Aim of the task — Please restate the following records word for word.

Stored items
━━━━━━━━━━

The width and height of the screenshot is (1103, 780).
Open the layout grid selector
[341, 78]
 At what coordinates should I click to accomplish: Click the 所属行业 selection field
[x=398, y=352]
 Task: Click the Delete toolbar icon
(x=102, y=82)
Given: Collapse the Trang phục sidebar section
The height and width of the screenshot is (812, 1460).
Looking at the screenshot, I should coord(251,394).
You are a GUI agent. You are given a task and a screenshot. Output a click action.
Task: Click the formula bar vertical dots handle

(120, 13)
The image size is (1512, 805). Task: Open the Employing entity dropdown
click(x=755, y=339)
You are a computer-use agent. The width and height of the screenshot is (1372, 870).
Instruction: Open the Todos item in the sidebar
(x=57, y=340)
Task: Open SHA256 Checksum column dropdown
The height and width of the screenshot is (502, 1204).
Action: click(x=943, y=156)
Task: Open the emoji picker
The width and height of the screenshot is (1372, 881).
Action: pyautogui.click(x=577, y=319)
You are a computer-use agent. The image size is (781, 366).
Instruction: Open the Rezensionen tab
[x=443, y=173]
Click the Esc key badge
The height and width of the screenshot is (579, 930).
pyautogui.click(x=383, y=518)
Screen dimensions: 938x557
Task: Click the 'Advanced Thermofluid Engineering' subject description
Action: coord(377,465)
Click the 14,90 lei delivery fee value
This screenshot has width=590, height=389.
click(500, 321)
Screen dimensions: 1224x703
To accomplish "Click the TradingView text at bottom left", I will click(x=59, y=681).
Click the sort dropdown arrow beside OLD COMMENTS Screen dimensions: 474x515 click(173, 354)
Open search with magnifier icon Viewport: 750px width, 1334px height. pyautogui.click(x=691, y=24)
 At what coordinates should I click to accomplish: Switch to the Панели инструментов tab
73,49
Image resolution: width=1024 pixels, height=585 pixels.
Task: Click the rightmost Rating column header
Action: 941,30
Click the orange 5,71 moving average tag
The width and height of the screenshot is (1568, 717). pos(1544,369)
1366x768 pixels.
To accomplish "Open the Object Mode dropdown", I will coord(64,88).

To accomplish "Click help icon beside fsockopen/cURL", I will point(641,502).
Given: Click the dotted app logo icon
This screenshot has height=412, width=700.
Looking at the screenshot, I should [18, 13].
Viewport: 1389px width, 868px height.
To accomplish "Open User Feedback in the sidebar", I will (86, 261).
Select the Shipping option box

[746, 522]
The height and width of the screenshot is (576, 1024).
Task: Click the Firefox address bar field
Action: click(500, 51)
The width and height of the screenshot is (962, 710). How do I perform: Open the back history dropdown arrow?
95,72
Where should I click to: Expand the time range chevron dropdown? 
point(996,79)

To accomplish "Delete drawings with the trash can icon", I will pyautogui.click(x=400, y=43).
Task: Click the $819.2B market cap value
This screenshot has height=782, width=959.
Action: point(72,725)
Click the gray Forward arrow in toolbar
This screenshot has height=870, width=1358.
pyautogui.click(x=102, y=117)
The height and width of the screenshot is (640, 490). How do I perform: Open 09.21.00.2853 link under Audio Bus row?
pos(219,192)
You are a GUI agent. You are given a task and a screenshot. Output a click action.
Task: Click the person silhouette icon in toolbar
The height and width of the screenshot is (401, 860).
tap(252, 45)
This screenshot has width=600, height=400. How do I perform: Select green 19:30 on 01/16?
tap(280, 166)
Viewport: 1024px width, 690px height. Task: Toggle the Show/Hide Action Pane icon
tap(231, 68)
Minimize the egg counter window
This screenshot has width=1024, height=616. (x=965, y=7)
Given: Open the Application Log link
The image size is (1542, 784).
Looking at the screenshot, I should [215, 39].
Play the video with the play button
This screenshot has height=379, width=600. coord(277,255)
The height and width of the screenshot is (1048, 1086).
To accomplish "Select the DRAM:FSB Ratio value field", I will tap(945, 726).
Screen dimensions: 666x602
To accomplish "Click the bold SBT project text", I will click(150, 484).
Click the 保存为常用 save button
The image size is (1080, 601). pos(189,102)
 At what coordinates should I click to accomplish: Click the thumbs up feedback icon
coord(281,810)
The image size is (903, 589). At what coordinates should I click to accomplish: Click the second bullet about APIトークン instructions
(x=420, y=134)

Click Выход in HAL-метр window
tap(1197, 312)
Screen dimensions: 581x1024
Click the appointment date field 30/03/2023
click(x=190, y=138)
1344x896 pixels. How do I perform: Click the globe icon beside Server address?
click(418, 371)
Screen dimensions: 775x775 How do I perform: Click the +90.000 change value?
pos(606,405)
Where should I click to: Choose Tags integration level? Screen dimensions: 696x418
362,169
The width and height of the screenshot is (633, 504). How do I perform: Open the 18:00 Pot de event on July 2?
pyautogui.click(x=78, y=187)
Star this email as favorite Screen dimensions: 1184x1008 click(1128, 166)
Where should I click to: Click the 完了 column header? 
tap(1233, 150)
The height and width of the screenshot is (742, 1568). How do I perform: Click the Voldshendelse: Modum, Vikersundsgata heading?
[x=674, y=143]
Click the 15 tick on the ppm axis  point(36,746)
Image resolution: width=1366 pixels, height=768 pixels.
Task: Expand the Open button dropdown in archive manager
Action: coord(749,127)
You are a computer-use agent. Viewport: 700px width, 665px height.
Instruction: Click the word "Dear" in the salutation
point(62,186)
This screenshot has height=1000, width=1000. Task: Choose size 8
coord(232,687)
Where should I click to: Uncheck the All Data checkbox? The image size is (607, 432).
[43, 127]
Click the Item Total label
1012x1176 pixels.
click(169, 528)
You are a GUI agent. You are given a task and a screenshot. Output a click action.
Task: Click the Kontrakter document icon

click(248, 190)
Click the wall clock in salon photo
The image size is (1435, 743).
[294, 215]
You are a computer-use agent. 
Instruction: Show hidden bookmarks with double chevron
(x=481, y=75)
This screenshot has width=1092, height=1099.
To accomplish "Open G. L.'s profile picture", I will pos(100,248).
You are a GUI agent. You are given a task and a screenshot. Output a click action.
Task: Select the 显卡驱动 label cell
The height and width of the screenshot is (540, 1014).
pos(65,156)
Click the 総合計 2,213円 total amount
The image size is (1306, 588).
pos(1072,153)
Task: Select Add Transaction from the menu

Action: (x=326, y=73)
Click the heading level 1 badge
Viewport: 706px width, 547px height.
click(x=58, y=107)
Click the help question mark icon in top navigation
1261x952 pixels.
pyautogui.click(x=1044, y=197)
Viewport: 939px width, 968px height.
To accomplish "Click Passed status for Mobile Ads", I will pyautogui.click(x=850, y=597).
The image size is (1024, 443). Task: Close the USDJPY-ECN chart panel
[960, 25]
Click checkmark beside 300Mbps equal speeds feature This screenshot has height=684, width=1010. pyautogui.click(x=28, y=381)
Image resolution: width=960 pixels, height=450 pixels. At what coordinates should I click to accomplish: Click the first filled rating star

━━━━━━━━━━

Response for this exercise —
The width and height of the screenshot is (1103, 780).
Open the layout grid selector
[341, 78]
 At what coordinates should I click to accomplish: Click the 所属行业 selection field
[x=398, y=352]
 Task: Click the Delete toolbar icon
(x=102, y=82)
Given: Collapse the Trang phục sidebar section
The height and width of the screenshot is (812, 1460).
Looking at the screenshot, I should coord(251,394).
You are a GUI agent. You are given a task and a screenshot. Output a click action.
Task: Click the formula bar vertical dots handle

(120, 13)
The image size is (1512, 805). Task: Open the Employing entity dropdown
click(x=755, y=339)
You are a computer-use agent. The width and height of the screenshot is (1372, 870).
Instruction: Open the Todos item in the sidebar
(x=57, y=340)
Task: Open SHA256 Checksum column dropdown
The height and width of the screenshot is (502, 1204).
Action: click(x=943, y=156)
Task: Open the emoji picker
The width and height of the screenshot is (1372, 881).
Action: pyautogui.click(x=577, y=319)
You are a computer-use agent. The image size is (781, 366).
Instruction: Open the Rezensionen tab
[x=443, y=173]
Click the Esc key badge
The height and width of the screenshot is (579, 930).
pyautogui.click(x=383, y=518)
Screen dimensions: 938x557
Task: Click the 'Advanced Thermofluid Engineering' subject description
Action: coord(377,465)
Click the 14,90 lei delivery fee value
This screenshot has width=590, height=389.
click(500, 321)
Screen dimensions: 1224x703
To accomplish "Click the TradingView text at bottom left", I will click(x=59, y=681).
Click the sort dropdown arrow beside OLD COMMENTS Screen dimensions: 474x515 click(173, 354)
Open search with magnifier icon Viewport: 750px width, 1334px height. pyautogui.click(x=691, y=24)
 At what coordinates should I click to accomplish: Switch to the Панели инструментов tab
73,49
Image resolution: width=1024 pixels, height=585 pixels.
Task: Click the rightmost Rating column header
Action: 941,30
Click the orange 5,71 moving average tag
The width and height of the screenshot is (1568, 717). pos(1544,369)
1366x768 pixels.
To accomplish "Open the Object Mode dropdown", I will coord(64,88).

To accomplish "Click help icon beside fsockopen/cURL", I will point(641,502).
Given: Click the dotted app logo icon
This screenshot has height=412, width=700.
Looking at the screenshot, I should [18, 13].
Viewport: 1389px width, 868px height.
To accomplish "Open User Feedback in the sidebar", I will (86, 261).
Select the Shipping option box

[746, 522]
The height and width of the screenshot is (576, 1024).
Task: Click the Firefox address bar field
Action: click(500, 51)
The width and height of the screenshot is (962, 710). How do I perform: Open the back history dropdown arrow?
95,72
Where should I click to: Expand the time range chevron dropdown? 
point(996,79)

To accomplish "Delete drawings with the trash can icon", I will pyautogui.click(x=400, y=43).
Task: Click the $819.2B market cap value
This screenshot has height=782, width=959.
Action: point(72,725)
Click the gray Forward arrow in toolbar
This screenshot has height=870, width=1358.
pyautogui.click(x=102, y=117)
The height and width of the screenshot is (640, 490). How do I perform: Open 09.21.00.2853 link under Audio Bus row?
pos(219,192)
You are a GUI agent. You are given a task and a screenshot. Output a click action.
Task: Click the person silhouette icon in toolbar
The height and width of the screenshot is (401, 860).
tap(252, 45)
This screenshot has width=600, height=400. How do I perform: Select green 19:30 on 01/16?
tap(280, 166)
Viewport: 1024px width, 690px height. Task: Toggle the Show/Hide Action Pane icon
tap(231, 68)
Minimize the egg counter window
This screenshot has width=1024, height=616. (x=965, y=7)
Given: Open the Application Log link
The image size is (1542, 784).
Looking at the screenshot, I should [215, 39].
Play the video with the play button
This screenshot has height=379, width=600. coord(277,255)
The height and width of the screenshot is (1048, 1086).
To accomplish "Select the DRAM:FSB Ratio value field", I will tap(945, 726).
Screen dimensions: 666x602
To accomplish "Click the bold SBT project text", I will click(150, 484).
Click the 保存为常用 save button
The image size is (1080, 601). pos(189,102)
 At what coordinates should I click to accomplish: Click the thumbs up feedback icon
coord(281,810)
The image size is (903, 589). At what coordinates should I click to accomplish: Click the second bullet about APIトークン instructions
(x=420, y=134)

Click Выход in HAL-метр window
tap(1197, 312)
Screen dimensions: 581x1024
Click the appointment date field 30/03/2023
click(x=190, y=138)
1344x896 pixels. How do I perform: Click the globe icon beside Server address?
click(418, 371)
Screen dimensions: 775x775 How do I perform: Click the +90.000 change value?
pos(606,405)
Where should I click to: Choose Tags integration level? Screen dimensions: 696x418
362,169
The width and height of the screenshot is (633, 504). How do I perform: Open the 18:00 Pot de event on July 2?
pyautogui.click(x=78, y=187)
Star this email as favorite Screen dimensions: 1184x1008 click(1128, 166)
Where should I click to: Click the 完了 column header? 
tap(1233, 150)
The height and width of the screenshot is (742, 1568). How do I perform: Click the Voldshendelse: Modum, Vikersundsgata heading?
[x=674, y=143]
Click the 15 tick on the ppm axis  point(36,746)
Image resolution: width=1366 pixels, height=768 pixels.
Task: Expand the Open button dropdown in archive manager
Action: coord(749,127)
You are a computer-use agent. Viewport: 700px width, 665px height.
Instruction: Click the word "Dear" in the salutation
point(62,186)
This screenshot has height=1000, width=1000. Task: Choose size 8
coord(232,687)
Where should I click to: Uncheck the All Data checkbox? The image size is (607, 432).
[43, 127]
Click the Item Total label
1012x1176 pixels.
click(169, 528)
You are a GUI agent. You are given a task and a screenshot. Output a click action.
Task: Click the Kontrakter document icon

click(248, 190)
Click the wall clock in salon photo
The image size is (1435, 743).
[294, 215]
You are a computer-use agent. 
Instruction: Show hidden bookmarks with double chevron
(x=481, y=75)
This screenshot has width=1092, height=1099.
To accomplish "Open G. L.'s profile picture", I will pos(100,248).
You are a GUI agent. You are given a task and a screenshot. Output a click action.
Task: Select the 显卡驱动 label cell
The height and width of the screenshot is (540, 1014).
pos(65,156)
Click the 総合計 2,213円 total amount
The image size is (1306, 588).
pos(1072,153)
Task: Select Add Transaction from the menu

Action: (x=326, y=73)
Click the heading level 1 badge
Viewport: 706px width, 547px height.
click(x=58, y=107)
Click the help question mark icon in top navigation
1261x952 pixels.
pyautogui.click(x=1044, y=197)
Viewport: 939px width, 968px height.
To accomplish "Click Passed status for Mobile Ads", I will pyautogui.click(x=850, y=597).
The image size is (1024, 443). Task: Close the USDJPY-ECN chart panel
[960, 25]
Click checkmark beside 300Mbps equal speeds feature This screenshot has height=684, width=1010. pyautogui.click(x=28, y=381)
Image resolution: width=960 pixels, height=450 pixels. At what coordinates should I click to accomplish: Click the first filled rating star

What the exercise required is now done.